**The task**
Output each of the entries exactly, skipping every picture they contain.

**Records for the exercise**
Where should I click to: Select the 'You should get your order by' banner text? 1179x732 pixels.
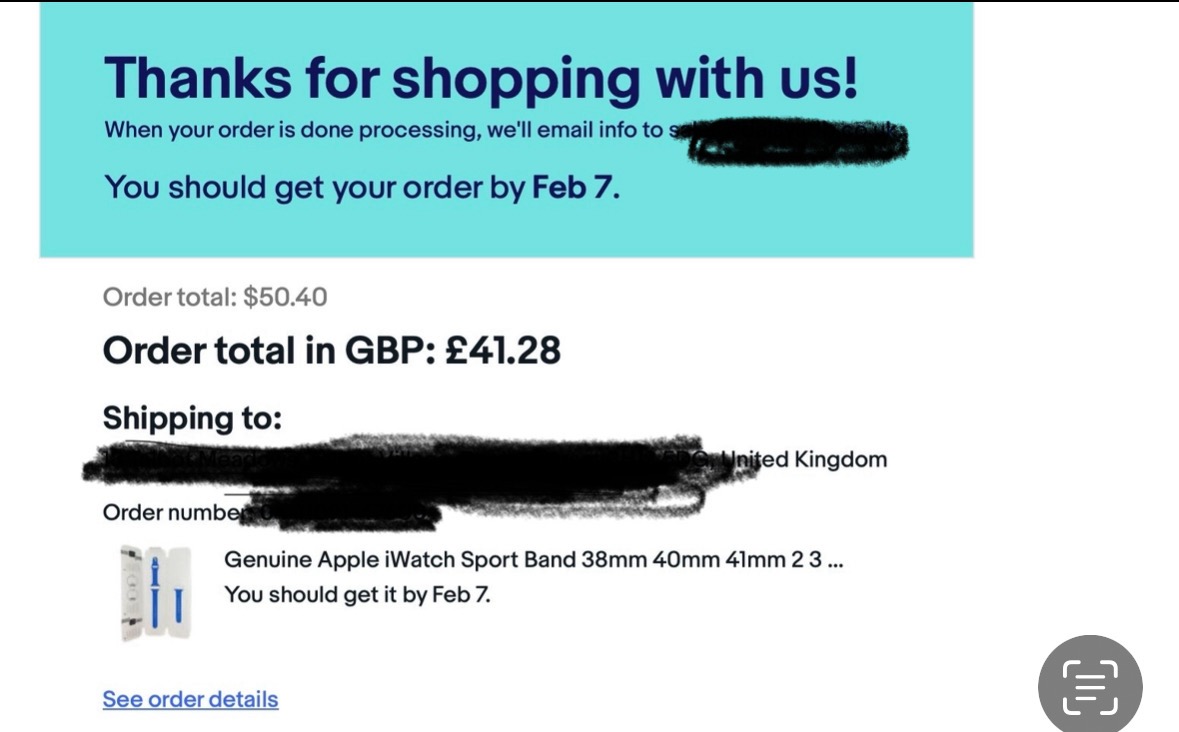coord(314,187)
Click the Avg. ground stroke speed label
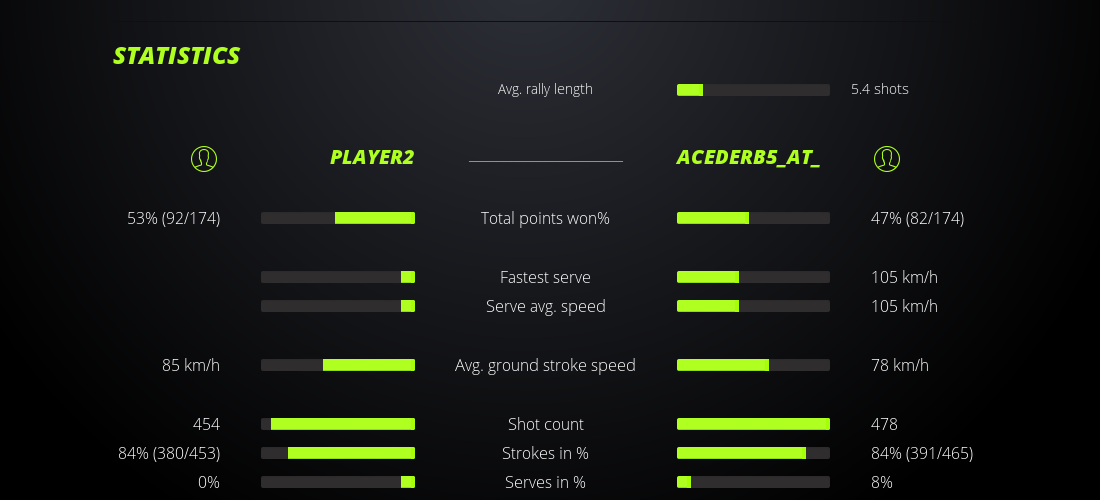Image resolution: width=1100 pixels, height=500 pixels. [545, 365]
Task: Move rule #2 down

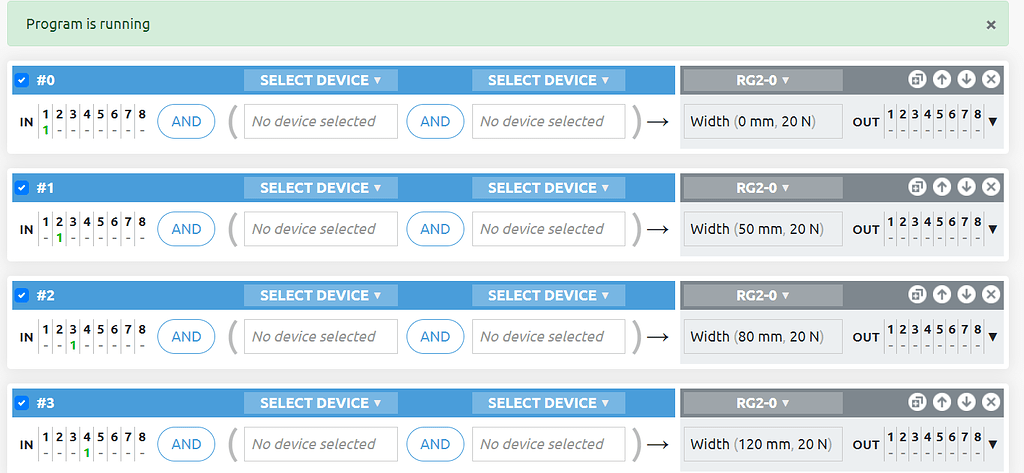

**Written reply**
Where should I click to: Select the 'You should get your order by' banner text? 1179x732 pixels.
coord(314,187)
Click the Avg. ground stroke speed label
Image resolution: width=1100 pixels, height=500 pixels. [545, 365]
Task: Move rule #2 down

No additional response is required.